Documentation written by Mike Lichtenberg.

Wednesday, June 4, 2008

WonderFetch(tm) & IA _meta.xml fields

Overview

WonderFetch is the term used for prepopulating the Internet Archives metadata forms (so named because it is more wonderful than regular z39.50 fetching). Using WonderFetch, partner libraries can populate fields with data that would not normally be populated as part of the standard IA process, and then store those values in the foobar_meta.xml file alongside each scanned item in the IA repository. Part of the impetus for implementing WonderFetch was not just to automate the inclusion of volume and issue information for serials – which was important – but to also capture due diligence, rights, and licensing information related to each item. (And yes, the TM is a little joke! No rights reserved).


How does it work?

WonderFetch is simply passing a series of parameters to the IA metaform software in a URL string. If you can do a Z39.50 query against your ILS and get your data into a format that will let you generate a URL (say, an HTML page output from a database, or a spreadsheet with your item data in it) you can WonderFetch!

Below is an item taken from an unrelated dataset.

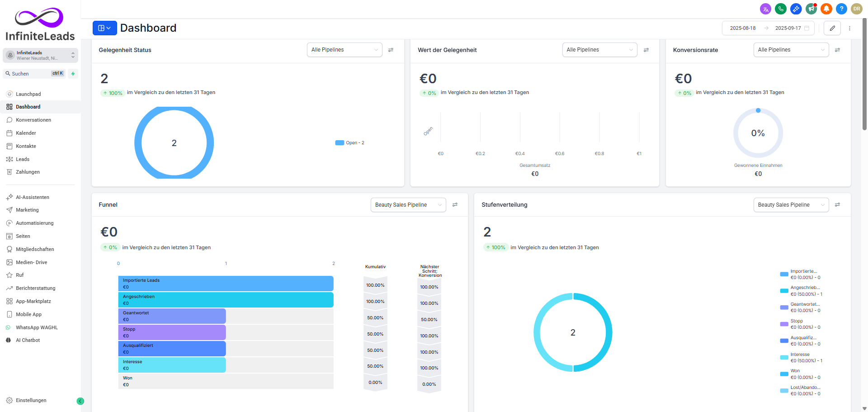The width and height of the screenshot is (868, 412).
Task: Open the megaphone announcements icon
Action: tap(811, 9)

To create WonderFetch links from your data, just append the relevant arguments and data (listed below) to one of 2 base URLs.

If your books are being “loaded”, that is, if the metadata fetch is occurring on a scribe2 machine and the scanner is using the WonderFetch while at the SCRIBE machine, use http://localhost.archive.org/biblio.php? as the base URL.

If your books are being pre-loaded or batch loaded on another computer before being scanned, or your SCRIBE is using the scribe1 software, use http://www.us.archive.org/biblio.php? as the base URL. Using this URL, your scanner person will notice that they can't actually start shooting the book - this link only allows them to fetch metadata and create the foobar_meta.xml and marc.xml records.

For example, at SIL the scanner loads the books at the scribe station, and we Z-fetch on our barcode number (starts with 39088) so our URLs look like:

http://localhost.archive.org/biblio.php?f=c
&b_c1=biodiversity&b_l=Smithsonian%20Institution%20Libraries
&b_p=Smithsonian&z_e=Smithsonian%20Institution
&b_v=v.%209%201907&b_cn=no
&z_c=local&z_d=39088009080136&b_ib=39088009080136



Below are the arguments each field takes, along with examples. The examples given are values BHL partners will be using (for rights statement, e.g.).


(For additional reference, some definitions and usage of the standard IA fields can be found in: http://www.us.archive.org/biblio?f=usage )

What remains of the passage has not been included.